I have blogged before on the dangers of basing future surveillance policy on a return to a mythical past . The modern equivalent requires the co-operation of Facebook, Google, Microsoft and Yahoo. However, the symbiotic relationship between UK and US intercept capability (dating back to 1941 when the secrets of Bletchley Park were first given to the Americans to help bring them into the war) greatly complicates such co-operation if it is to be based other than on court orders, akin to the US process. More-over the bulk of terrorist communications which do not pass over their services or over University and Education networks (the original communications networks of both the Tamil Tigers and Al Qaeda were run from well-respected American and UK Universities) will use Internet Cafe access to operations like Cyberbunker and its peers.
That does not mean that the problems of surveillance are intractable. "Merely" that the Big Data "solution" predicated in the thinking behind the Communications Bill is not the most practical or cost-effective way forward. And when it comes to dealing with those like the killers of Lee Rigby it is all but irrelevant. Hence my welcome for the way that Theresa May is looking at the present and future, including the role of Ofcom, not the past - like her predecessors.
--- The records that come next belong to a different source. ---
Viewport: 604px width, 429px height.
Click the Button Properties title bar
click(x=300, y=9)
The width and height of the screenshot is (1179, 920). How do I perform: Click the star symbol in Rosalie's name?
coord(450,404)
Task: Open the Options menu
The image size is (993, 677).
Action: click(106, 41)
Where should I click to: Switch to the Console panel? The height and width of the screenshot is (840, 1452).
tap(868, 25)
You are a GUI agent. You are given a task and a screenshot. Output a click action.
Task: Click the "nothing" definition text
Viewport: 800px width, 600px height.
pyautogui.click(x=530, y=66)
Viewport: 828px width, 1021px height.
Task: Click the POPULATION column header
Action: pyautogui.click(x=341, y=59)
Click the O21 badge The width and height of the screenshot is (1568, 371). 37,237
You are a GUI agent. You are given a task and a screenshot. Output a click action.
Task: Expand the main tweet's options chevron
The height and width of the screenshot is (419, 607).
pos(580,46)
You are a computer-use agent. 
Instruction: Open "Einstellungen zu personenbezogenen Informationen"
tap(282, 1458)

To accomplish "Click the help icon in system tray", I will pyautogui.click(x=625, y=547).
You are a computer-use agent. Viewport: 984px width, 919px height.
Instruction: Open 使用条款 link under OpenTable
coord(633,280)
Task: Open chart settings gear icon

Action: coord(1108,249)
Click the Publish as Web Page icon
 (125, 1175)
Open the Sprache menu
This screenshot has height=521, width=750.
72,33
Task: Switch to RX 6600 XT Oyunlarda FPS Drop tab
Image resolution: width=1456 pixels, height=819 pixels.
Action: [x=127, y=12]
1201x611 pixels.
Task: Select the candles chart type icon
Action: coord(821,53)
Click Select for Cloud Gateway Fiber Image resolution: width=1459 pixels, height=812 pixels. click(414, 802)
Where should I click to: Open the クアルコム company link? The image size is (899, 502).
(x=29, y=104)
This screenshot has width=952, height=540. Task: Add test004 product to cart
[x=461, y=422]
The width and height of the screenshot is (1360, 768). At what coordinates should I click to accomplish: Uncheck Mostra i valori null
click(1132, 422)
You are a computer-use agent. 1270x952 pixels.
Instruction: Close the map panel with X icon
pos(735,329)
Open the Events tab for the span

In looking at the future, the role of the BBC may be paramount, not just as a broadcaster but as the UK's premier on-line brand. In the war against Fascism it was far from neutral. To quote Sir Robert Renwick (one of those at the heart of World War 2 who got his peerage for not writing his memoirs): "the BBC and the Times were world class propaganda machines, beside which the Germans were mere amateurs". His precise words, like he himself, were airbrushed out of history - but do license fee payers expect the BBC to be neutral in "the war against terror"? or do they expect it to deploy its talents on "their" side - helping "take out" the intellectual breeding grounds that link extremism to violence.
If so we get into "interesting" areas because it was pointed out to me over the week-end that Muhammad copied the justification for Holy War from St Augustine.